Among the embodiment 13, the same with embodiment 12, make the groove of the resistance heater identical, and adjusted the ceramic heater of spacing of the most peripheral of the coil of being buried underground with the data No.405 of embodiment 12.

Afterwards, be arranged in the vacuum tank, be warmed up to 600 ℃ from 20 ℃ with 20 ℃/minute speed.Temperature difference in the face of putting section when measuring in the temperature-rise period of this moment 500 ℃ transition by thermoviewer.The result is as shown in table 13.

[table 13]

Test portion No.	The spacing of the resistance heater except that most peripheral (mm)	The spacing of most peripheral resistance heater (mm)	Temperature difference in the face of putting section during 500 ℃ transition (℃)
				411	4.8	3.4	13
412	4.8	3.7	14
				413	4.8	4.1	16
414	4.8	4.4	18
				415	4.8	4.7	21
416	4.8	4.8	34

The spacing that is the coiled type resistance heater of the most peripheral that concentric circles is provided with than closely spaced test portion No.411～415 of its inboard resistance heater, puts that temperature difference is below 21 ℃ in the face of section, has demonstrated outstanding characteristic.

[embodiment 14]

Among the embodiment 14,, make the tabular ceramic body of the coil-span that has changed resistance heater by the method identical with embodiment 12.As shown in figure 13, produce the ceramic heater that the tubular holding components is arranged in the opposition side diffusion-bonded of putting section.Afterwards, be arranged in the vacuum tank, in putting section, make wafer, the same with embodiment 13, measured the temperature difference when putting the crossing of section.The result is as shown in table 14.

[table 14]

Test portion No.	Be positioned at the spacing (mm) of helical coil of the inboard of holding components	Be positioned at the spacing (mm) of helical coil in the outside of holding components	The spacing of most peripheral resistance heater (mm)	Temperature difference in the face of putting section during 500 ℃ transition (℃)
					431	1.9	4.8	3.8	15
432	2.2	4.8	3.8	14
					433	2.9	4.8	3.8	15
434	3.3	4.8	3.8	16
					435	4.1	4.8	3.8	17
436	4.8	4.8	3.8	23

Engage the holding components that tubular is arranged in the opposing party's interarea of tabular ceramic body 402, the coil-span of the resistance heater of these tubular holding components 418 inboards, little test portion No.431～435 of coil-span than the resistance heater in these tubular holding components 8 outsides, temperature difference is below 17 ℃ in the face of putting section when 500 ℃ transition, and is very outstanding.
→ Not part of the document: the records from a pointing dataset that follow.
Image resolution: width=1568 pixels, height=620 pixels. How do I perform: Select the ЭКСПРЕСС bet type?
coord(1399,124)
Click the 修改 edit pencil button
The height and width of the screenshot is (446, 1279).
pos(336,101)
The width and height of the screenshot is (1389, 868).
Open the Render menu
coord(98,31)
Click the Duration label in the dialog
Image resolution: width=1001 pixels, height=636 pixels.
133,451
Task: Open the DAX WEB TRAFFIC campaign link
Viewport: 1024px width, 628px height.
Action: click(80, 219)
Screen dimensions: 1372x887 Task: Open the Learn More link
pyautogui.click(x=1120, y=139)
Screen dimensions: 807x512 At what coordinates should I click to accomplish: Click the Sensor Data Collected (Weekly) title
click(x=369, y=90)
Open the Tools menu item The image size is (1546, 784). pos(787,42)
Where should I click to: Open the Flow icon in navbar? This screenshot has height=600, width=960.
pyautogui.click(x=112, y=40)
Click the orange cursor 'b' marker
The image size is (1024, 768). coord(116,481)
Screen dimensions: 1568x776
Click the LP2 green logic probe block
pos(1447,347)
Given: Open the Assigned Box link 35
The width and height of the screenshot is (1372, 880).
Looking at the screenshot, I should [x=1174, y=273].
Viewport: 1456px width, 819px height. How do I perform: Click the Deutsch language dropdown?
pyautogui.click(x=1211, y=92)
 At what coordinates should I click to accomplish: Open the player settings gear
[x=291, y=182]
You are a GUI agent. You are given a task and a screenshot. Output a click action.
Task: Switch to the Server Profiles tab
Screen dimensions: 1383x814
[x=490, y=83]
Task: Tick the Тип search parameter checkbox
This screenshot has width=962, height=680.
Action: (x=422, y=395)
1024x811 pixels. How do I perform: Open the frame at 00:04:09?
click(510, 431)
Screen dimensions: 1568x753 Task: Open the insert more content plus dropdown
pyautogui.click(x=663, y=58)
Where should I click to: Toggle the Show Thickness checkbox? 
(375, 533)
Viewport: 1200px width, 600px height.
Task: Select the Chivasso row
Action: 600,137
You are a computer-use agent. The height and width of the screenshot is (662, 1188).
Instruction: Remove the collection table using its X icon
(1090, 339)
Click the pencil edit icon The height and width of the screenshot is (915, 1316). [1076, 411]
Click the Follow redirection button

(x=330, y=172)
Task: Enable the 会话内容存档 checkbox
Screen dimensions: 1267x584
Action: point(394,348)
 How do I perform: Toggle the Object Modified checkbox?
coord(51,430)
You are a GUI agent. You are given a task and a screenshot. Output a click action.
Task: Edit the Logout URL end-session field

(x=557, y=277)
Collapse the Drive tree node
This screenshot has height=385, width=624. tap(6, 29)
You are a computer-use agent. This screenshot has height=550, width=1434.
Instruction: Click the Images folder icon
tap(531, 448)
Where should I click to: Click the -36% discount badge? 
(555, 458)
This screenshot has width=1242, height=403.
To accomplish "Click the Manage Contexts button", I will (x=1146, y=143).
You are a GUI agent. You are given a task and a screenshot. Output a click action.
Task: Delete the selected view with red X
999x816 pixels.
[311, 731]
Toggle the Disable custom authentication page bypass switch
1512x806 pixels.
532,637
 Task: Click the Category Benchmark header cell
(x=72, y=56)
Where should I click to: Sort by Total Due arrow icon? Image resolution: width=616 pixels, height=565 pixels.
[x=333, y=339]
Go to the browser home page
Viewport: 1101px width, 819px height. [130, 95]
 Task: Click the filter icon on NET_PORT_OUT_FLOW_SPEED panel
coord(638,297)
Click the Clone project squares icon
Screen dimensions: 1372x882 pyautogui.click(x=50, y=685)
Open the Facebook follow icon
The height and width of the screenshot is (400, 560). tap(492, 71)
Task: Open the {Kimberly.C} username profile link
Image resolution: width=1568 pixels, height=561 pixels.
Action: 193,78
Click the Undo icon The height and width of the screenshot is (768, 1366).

In addition, the coil-span of the resistance heater of tubular holding components 418 inboards, with the identical test portion No.436 of coil-span of the resistance heater in these tubular holding components 418 outsides, temperature difference is 23 ℃ in the face of putting section when 500 ℃ transition, and some is big slightly.Can learn from this result, engage the ceramic heater that the tubular holding components is arranged in the tabular ceramic body, some is big slightly to put in the face of section temperature difference.

[embodiment 15]

Among the embodiment 15, the same with embodiment 13, produce the shape of burying underground that has changed resistance heater 405, and engage the ceramic heater 401 that tubular holding components 8 is arranged.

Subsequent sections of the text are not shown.